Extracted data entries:
──────────

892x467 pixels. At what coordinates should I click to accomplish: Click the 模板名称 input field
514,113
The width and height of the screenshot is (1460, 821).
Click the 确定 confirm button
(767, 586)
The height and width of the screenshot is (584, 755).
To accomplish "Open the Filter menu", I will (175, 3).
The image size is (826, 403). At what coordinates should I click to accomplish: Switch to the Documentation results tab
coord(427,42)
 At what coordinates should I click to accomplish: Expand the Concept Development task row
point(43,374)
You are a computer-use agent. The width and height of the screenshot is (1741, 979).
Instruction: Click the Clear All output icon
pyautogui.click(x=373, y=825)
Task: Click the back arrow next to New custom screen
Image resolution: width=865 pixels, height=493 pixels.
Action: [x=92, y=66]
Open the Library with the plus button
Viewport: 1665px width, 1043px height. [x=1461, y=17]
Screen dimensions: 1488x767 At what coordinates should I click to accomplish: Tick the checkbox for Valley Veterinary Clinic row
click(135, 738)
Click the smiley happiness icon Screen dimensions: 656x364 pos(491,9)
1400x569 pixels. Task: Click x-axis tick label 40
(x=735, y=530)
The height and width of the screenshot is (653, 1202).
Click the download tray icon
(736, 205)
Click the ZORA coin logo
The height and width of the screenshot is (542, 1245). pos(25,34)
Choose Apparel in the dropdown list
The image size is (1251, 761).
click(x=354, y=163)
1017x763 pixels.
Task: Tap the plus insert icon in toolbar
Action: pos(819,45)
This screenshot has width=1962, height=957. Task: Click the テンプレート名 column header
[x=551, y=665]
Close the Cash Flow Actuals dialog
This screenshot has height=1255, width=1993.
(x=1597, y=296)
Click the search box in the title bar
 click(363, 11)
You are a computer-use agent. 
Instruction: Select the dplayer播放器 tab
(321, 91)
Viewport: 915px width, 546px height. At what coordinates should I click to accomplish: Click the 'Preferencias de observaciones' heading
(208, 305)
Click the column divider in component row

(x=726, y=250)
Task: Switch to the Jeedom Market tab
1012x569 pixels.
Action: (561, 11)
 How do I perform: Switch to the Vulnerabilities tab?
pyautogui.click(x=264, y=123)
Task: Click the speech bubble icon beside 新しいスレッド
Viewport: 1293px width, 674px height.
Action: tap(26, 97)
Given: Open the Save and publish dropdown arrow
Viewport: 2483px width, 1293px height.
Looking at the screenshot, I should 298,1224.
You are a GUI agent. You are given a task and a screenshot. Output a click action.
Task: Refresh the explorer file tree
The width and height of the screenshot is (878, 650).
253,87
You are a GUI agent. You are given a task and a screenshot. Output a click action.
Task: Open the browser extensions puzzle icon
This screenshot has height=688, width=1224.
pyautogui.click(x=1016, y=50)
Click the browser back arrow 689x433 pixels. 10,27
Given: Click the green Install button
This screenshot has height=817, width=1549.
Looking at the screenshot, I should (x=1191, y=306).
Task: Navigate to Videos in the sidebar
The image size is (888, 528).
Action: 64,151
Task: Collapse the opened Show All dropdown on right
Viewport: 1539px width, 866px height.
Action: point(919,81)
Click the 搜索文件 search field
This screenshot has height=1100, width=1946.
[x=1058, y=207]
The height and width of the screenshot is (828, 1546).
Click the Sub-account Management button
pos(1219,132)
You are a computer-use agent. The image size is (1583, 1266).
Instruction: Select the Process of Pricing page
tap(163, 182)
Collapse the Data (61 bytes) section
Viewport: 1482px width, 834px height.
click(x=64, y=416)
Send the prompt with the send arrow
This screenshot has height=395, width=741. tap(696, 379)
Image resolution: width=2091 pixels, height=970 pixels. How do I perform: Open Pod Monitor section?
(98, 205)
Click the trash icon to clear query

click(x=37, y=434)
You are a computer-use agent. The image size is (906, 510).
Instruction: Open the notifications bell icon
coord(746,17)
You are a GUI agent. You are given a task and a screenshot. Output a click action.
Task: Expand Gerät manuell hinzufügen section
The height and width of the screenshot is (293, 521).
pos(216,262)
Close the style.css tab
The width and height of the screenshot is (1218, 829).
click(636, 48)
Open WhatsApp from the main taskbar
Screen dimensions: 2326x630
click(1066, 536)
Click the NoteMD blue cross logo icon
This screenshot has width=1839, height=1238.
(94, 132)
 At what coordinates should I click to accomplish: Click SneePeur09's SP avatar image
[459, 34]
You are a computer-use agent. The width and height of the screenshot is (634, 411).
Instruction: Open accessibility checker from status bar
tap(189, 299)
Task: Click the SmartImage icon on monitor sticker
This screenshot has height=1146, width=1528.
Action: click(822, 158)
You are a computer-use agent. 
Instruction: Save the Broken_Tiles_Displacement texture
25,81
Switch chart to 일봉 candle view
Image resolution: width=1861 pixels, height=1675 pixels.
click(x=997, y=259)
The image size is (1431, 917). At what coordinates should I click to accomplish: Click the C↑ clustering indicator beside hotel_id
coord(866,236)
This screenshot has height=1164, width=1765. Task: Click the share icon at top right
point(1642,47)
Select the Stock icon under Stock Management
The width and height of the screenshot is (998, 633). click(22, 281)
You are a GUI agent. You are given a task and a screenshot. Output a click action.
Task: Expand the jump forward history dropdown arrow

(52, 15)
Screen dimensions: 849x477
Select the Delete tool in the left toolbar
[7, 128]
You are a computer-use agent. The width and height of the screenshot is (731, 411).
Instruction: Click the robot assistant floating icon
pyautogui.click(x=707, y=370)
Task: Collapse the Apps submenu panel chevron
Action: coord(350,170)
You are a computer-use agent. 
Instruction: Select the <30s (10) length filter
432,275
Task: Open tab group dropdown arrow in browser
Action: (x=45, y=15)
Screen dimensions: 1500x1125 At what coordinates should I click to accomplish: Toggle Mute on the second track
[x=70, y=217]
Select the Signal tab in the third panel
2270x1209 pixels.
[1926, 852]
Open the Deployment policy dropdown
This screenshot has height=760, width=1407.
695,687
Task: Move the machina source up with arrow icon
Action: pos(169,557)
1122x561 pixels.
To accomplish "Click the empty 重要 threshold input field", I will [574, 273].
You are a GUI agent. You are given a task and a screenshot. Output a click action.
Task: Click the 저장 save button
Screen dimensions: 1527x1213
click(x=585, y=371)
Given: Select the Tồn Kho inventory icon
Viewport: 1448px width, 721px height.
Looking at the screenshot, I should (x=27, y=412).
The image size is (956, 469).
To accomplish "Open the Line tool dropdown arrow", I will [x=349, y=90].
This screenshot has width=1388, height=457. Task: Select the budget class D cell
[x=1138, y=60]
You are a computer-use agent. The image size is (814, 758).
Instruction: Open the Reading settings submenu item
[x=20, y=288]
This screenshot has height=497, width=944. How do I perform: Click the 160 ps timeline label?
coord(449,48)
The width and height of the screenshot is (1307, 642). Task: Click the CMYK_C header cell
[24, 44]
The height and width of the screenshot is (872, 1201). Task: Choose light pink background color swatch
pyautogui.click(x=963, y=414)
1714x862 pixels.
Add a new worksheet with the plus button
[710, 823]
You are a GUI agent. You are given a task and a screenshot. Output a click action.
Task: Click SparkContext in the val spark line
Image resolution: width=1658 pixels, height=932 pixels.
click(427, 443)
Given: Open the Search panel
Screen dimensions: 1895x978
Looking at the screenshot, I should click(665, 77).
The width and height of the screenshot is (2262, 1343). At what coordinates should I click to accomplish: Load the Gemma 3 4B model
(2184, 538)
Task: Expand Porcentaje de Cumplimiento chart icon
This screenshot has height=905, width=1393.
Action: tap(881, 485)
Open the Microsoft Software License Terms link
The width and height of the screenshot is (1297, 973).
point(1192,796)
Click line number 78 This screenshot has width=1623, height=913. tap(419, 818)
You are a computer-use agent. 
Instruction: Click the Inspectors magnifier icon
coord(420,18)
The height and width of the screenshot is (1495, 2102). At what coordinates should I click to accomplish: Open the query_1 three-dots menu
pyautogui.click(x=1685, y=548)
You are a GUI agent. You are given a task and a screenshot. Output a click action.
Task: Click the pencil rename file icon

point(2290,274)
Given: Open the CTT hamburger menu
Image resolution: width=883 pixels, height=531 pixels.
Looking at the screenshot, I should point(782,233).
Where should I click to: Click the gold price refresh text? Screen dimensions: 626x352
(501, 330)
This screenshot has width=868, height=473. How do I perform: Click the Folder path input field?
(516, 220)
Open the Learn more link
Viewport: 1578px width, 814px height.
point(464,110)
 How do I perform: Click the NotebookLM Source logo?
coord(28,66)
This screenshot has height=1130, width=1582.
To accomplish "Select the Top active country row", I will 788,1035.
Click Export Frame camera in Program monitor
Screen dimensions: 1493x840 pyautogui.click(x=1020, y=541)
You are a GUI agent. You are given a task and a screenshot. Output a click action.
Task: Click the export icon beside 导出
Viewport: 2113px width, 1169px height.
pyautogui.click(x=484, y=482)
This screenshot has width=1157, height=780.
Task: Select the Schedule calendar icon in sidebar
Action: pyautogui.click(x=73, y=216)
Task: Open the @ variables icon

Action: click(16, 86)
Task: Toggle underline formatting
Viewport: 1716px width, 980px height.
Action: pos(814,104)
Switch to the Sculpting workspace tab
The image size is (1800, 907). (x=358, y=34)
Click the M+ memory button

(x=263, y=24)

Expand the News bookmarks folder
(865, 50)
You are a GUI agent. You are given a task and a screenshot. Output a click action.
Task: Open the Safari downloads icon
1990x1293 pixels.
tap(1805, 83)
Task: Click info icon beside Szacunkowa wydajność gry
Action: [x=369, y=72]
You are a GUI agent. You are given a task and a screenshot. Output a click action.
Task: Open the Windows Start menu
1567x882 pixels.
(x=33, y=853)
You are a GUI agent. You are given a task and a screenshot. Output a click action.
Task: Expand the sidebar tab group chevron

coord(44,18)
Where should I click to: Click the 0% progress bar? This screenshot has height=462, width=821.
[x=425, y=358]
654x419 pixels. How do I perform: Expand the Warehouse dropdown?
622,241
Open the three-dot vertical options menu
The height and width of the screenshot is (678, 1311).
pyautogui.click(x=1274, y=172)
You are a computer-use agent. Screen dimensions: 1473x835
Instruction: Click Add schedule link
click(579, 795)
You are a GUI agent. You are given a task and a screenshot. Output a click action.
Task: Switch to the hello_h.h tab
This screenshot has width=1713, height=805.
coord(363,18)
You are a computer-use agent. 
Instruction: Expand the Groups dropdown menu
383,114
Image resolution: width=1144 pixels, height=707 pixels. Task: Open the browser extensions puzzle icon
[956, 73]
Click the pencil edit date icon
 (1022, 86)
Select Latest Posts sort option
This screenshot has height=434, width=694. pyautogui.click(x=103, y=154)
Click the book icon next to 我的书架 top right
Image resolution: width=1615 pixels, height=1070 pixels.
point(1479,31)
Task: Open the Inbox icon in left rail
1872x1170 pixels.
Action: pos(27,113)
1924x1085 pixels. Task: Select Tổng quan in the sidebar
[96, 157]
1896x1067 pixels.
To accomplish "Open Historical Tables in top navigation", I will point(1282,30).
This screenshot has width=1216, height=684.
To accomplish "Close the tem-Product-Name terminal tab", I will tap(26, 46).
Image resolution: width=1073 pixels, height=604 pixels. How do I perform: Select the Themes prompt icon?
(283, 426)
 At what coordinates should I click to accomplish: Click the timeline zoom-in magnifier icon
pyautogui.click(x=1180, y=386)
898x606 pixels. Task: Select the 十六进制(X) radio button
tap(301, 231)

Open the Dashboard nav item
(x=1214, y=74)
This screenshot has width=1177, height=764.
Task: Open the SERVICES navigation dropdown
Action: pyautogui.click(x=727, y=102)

──────────

The task
Taking the entries above, print exactly the lines starting at the line with "Given: Open the Search panel" and ending at the line with "Given: Open the CTT hamburger menu", both included.

Exercise solution
Given: Open the Search panel
Screen dimensions: 1895x978
Looking at the screenshot, I should click(665, 77).
The width and height of the screenshot is (2262, 1343). At what coordinates should I click to accomplish: Load the Gemma 3 4B model
(2184, 538)
Task: Expand Porcentaje de Cumplimiento chart icon
This screenshot has height=905, width=1393.
Action: tap(881, 485)
Open the Microsoft Software License Terms link
The width and height of the screenshot is (1297, 973).
point(1192,796)
Click line number 78 This screenshot has width=1623, height=913. tap(419, 818)
You are a computer-use agent. 
Instruction: Click the Inspectors magnifier icon
coord(420,18)
The height and width of the screenshot is (1495, 2102). At what coordinates should I click to accomplish: Open the query_1 three-dots menu
pyautogui.click(x=1685, y=548)
You are a GUI agent. You are given a task and a screenshot. Output a click action.
Task: Click the pencil rename file icon

point(2290,274)
Given: Open the CTT hamburger menu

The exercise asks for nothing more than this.